LE CARATTERISTICHE. Presenta un colore verde, con tonalità da gialle a giallo-oliva, un odore più o meno intenso di olive appena raccolte, accompagnato da sentori di erbe, foglie e fiori di piante spontanee tipiche degli oliveti della provincia di Messina, ed un sapore di olive fresche appena raccolte, con leggera sensazione di amaro, sentori carciofati e dolcezza di pomodoro e cardo. L’olio extravergine di oliva Valdemone è ottenuto da diverse varietà di oliva, fra cui le prevalenti sono la Minuta, la Santagatese, l’Ogliarola Messinese in misura non inferiore al 70%, completate da Mandanici, Ottobratica, Verdello, Nocellara Messinese e Brandofino. La raccolta avviene tra ottobre e gennaio, manualmente o con l’aiuto di mezzi meccanici a condizione che non danneggino le olive. Le olive sono quindi defogliate e pulite, infine portate nei frantoi per la molitura, che deve avvenire entro due giorni dalla raccolta per preservarne la freschezza.

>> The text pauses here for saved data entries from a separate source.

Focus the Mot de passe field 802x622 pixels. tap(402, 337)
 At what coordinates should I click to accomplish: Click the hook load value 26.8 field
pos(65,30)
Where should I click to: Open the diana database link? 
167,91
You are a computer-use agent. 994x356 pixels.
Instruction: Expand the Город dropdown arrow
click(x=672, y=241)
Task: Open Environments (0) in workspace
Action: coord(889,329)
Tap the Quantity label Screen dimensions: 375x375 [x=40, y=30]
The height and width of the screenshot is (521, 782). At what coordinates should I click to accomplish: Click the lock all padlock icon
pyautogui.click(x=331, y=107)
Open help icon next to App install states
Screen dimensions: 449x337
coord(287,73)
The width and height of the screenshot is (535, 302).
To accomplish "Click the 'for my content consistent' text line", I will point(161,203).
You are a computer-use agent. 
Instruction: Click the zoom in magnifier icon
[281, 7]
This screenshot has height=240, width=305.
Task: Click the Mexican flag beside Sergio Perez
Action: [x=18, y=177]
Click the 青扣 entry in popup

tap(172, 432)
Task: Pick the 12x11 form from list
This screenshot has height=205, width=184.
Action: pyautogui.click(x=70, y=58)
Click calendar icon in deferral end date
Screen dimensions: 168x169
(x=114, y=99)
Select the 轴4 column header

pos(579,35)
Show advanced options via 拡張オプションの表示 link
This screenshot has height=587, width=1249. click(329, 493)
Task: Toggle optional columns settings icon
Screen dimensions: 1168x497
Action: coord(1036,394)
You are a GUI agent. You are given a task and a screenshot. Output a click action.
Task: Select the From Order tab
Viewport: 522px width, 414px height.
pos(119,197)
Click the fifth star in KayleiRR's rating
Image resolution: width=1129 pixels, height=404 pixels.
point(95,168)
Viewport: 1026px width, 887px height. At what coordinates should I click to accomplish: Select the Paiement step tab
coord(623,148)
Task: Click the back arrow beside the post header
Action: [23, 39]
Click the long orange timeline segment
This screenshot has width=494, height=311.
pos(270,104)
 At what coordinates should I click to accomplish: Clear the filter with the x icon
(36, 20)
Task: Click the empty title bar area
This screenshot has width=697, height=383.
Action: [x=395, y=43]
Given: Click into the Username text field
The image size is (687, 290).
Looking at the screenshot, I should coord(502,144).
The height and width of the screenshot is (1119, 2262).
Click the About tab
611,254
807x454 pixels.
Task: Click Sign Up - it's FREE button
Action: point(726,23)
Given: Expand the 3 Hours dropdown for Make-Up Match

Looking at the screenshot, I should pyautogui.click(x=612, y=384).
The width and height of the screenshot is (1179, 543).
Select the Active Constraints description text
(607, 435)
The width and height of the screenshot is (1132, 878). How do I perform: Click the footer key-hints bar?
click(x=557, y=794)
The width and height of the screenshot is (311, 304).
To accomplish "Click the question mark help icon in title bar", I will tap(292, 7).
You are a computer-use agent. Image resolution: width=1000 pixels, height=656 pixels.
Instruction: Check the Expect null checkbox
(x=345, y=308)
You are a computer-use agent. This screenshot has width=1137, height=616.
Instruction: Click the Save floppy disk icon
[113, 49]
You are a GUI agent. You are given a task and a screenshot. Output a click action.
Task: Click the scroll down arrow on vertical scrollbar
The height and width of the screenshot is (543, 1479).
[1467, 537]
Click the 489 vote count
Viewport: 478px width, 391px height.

IL TERRITORIO. La zona di produzione destinata all'ottenimento dell'olio extravergine Valdemone Dop interessa tutti i comuni della provincia di Messina, ad eccezione di Floresta, Moio Alcantara e Malvagia. Il territorio provinciale messinese è tra i più ricchi della Sicilia, e ne fanno parte due delle località turistiche più importanti: Taormina e le Isole Eolie. Oltre all’olio anche vini, insaccati, dolci e prelibatezze di ogni genere sono tipiche di questi luoghi.

LA PRODUZIONE. La produzione massima di olive per ettaro non deve superare i 60 q.li negli impianti tradizionali ed i 100 q.li per ettaro negli impianti intensivi. Per la commercializzazione sono ammessi recipienti o bottiglie di capacità non superiore ai cinque litri: si ha la possibilità di acquistarlo on line o nelle strutture specializzate nella produzione come consorzi, frantoi o agriturismi.

LA CULTURA. La Porta della Sicilia, come viene chiamata Messina, oggi appare moderna, signorile e accogliente, con strade larghe e rettilinee secondo un piano regolatore ispirato a rigorose norme antisismiche. Oltre al famoso Duomo con l'orologio astronomico più grande del mondo sono molte le chiese minori tutte da ammirare, ognuna con una sua particolarità stilistica.  E poi ancora i palazzi storici, come Palazzo Zanca sede del municipio, il palazzo della cultura, il teatro Vittorio Emanuele II, il Palazzo Monte di Pietà, la Loggia dei Negozianti, il Palazzo Trevi conosciuto anche come Palazzo del Gallo e la Galleria Vittorio Emanuele III, una delle poche testimonianze di gallerie realizzate con l'uso del ferro in tutto il Bel Paese.

LA CUCINA. A crudo si esprime al meglio, anche se si può usare come base di soffritti. Da provare su una pasta scondita per valutarne pienamente il sapore, su insalate, zuppe di verdure e di pesce, crostacei sia cotti che crudi, pesce bollito o al forno. Le caratteristiche del Valdemone Dop vengono esaltate con i piatti della tradizione culinaria siciliana come la tipica caponata.